>>>>

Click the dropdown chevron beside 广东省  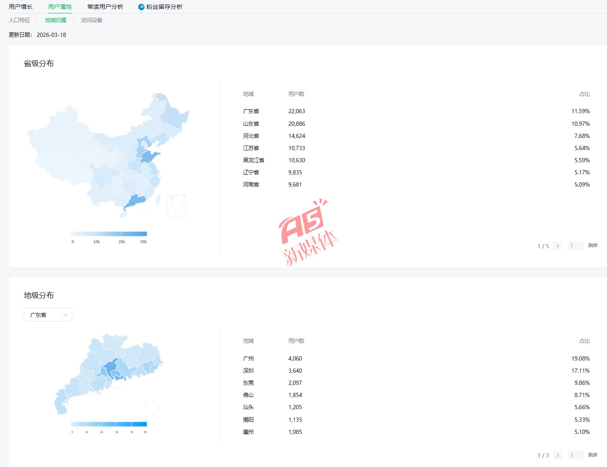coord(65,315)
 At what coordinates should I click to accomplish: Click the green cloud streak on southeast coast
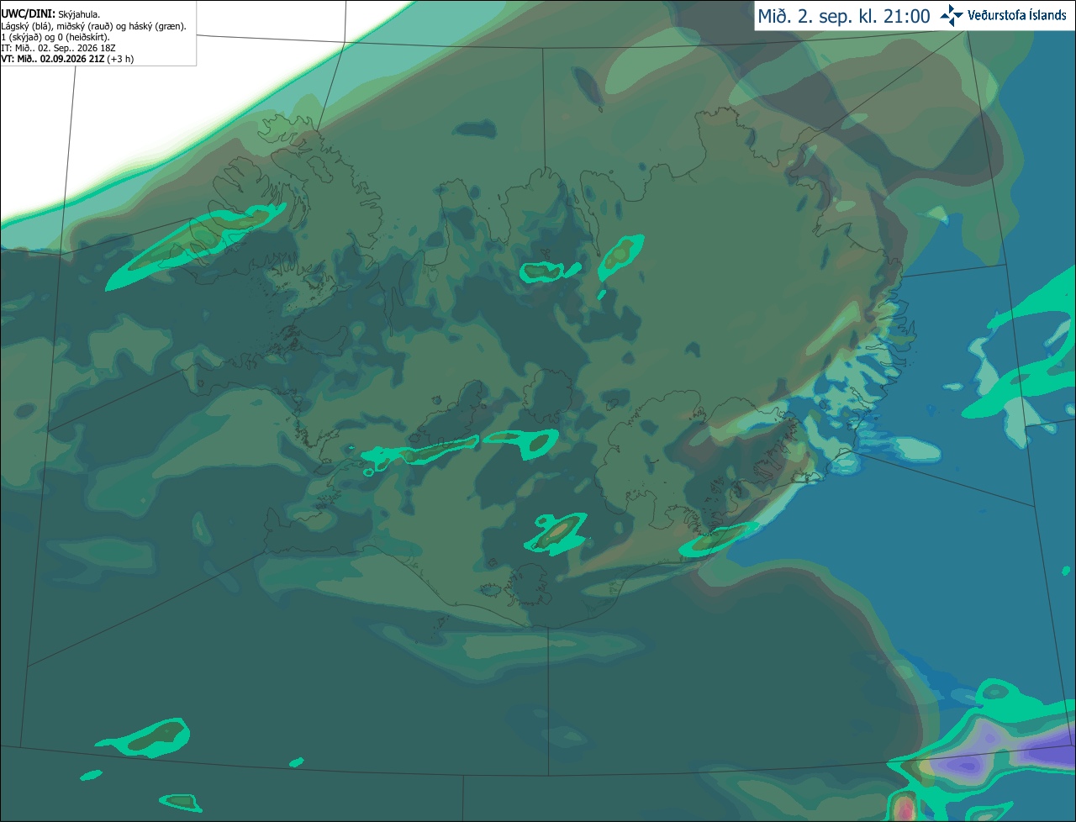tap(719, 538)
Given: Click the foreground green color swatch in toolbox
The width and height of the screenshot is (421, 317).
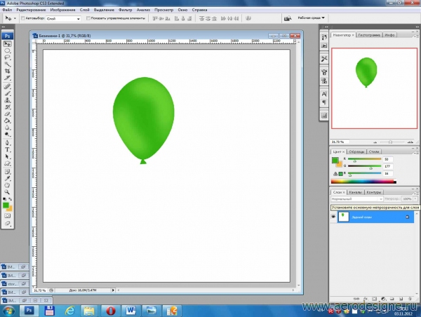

<<<<

:: EXERCISE INSTRUCTIONS ::
Revise the lines from the one containing "Given: Click the" through the end of the material, inclusive, so that "foreground" becomes "background" and nothing else changes, and leave the pictures out.

:: SOLUTION TO THIS EXERCISE ::
Given: Click the background green color swatch in toolbox
The width and height of the screenshot is (421, 317).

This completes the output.